I believe God knows the desires of my heart. I think God knows I love surprises and I think God loves to see me excited. One morning we stumbled across giraffes migrating in the wild. My squeal scared the whole car and I got out and half ran/half skipped towards them. I think God uses these times to woo us. He never really stops wooing us. He loves me so much He'd send some giraffes to the middle of no where just to make my day, just to show me how much He cares for me. God created this earth so that He could be in constant pursuit of His children. The vibrant flowers in the most unexpected places, the ice cream just when you needed it, and the surprise visits to see elephants (all His creations) are not simply things that make us happy. They're orchestrated by our Heavenly Father to show us He knows our hearts. What I've learned of the last few months is that these things shouldn't be overlooked or blown off. They should be praised as a gift from God. I started to thank God for the beauty of every wildflower I saw while I was in Kenya (which is a lot of flowers). The more I did this, the more I grasped the reality of a God who is pursuing me. I've become more gracious, more grateful, and I see beauty so much clearer. Most importantly, I tangibly see the love my God has for me, in every single flower.
3. Darkness is real.
The hardest part of the last 10 weeks has been realizing just how broken this world truly is. I've always believed that there is more good in this world than evil. I will always believe that, but I've come to realize that there's a lot more darkness than I'd thought. When you pray that the Father breaks your heart for what breaks His, He does just that. The last couple of months were hard. Cholera, a preventable disease, is killing people. A wonderful woman died shortly after I met her, delivering a healthy baby into this world alone. I met too many kids to count that are unable to go to school because their parents need them to watch their siblings or because they simply can't afford the $3 a month it costs. I've seen early forced marriage and female genital mutilation. I've witnessed illiteracy and AIDS prolong the poverty cycle. I loved a little boy who spent years of his life tied to a bed. I met a man left in the woods to die as a young child, simply because he had special needs. I've come face to face with inequality and injustice. I've lived surrounded by corruption, seeing the devastating effects it has on families.
Why am I sharing this?
Because I've learned the last few months that any light in this world can only come from Jesus. My God loves justice and He fights for His children. He heals, saves, redeems, and loves so big. Where this world is cruel, broken, and so dark, He loves and cares, creating beauty and forgiving pasts. He makes things right, gives purpose, and heals all that is broken. My God is here, alive, in this dark place. And the darker this world becomes, the brighter my Jesus shines.

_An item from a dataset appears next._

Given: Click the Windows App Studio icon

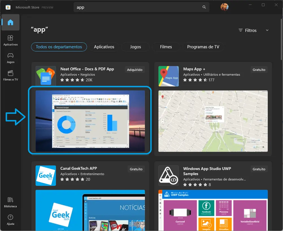Looking at the screenshot, I should click(x=169, y=176).
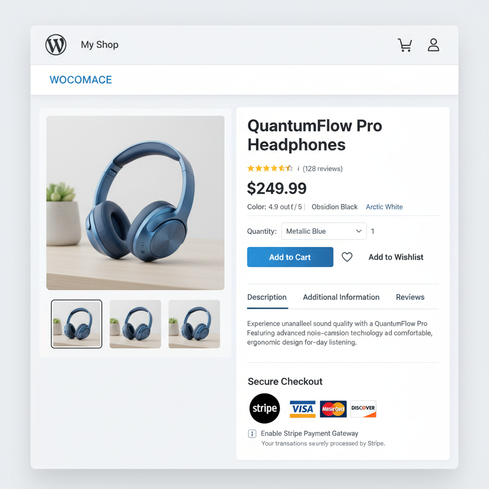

I used to think Christianity was something complex that I had to figure out. But now I know it's as simple as following Jesus. I used to think I had to know theology and doctrine, go to bible study and church every other day just to try to tell people about Jesus. But now I know I just have to love people in a way that points them to HIM. That's it. Beauty instills awe. Light is contagious. Love multiplies. This wasn't a mission trip. Mission trip was a term coined by religious people with an agenda. The Bible never mentions the word missionary. The disciples never needed to define a mission. They all simply followed Jesus on His adventure of loving people. An adventure I say yes to every single day.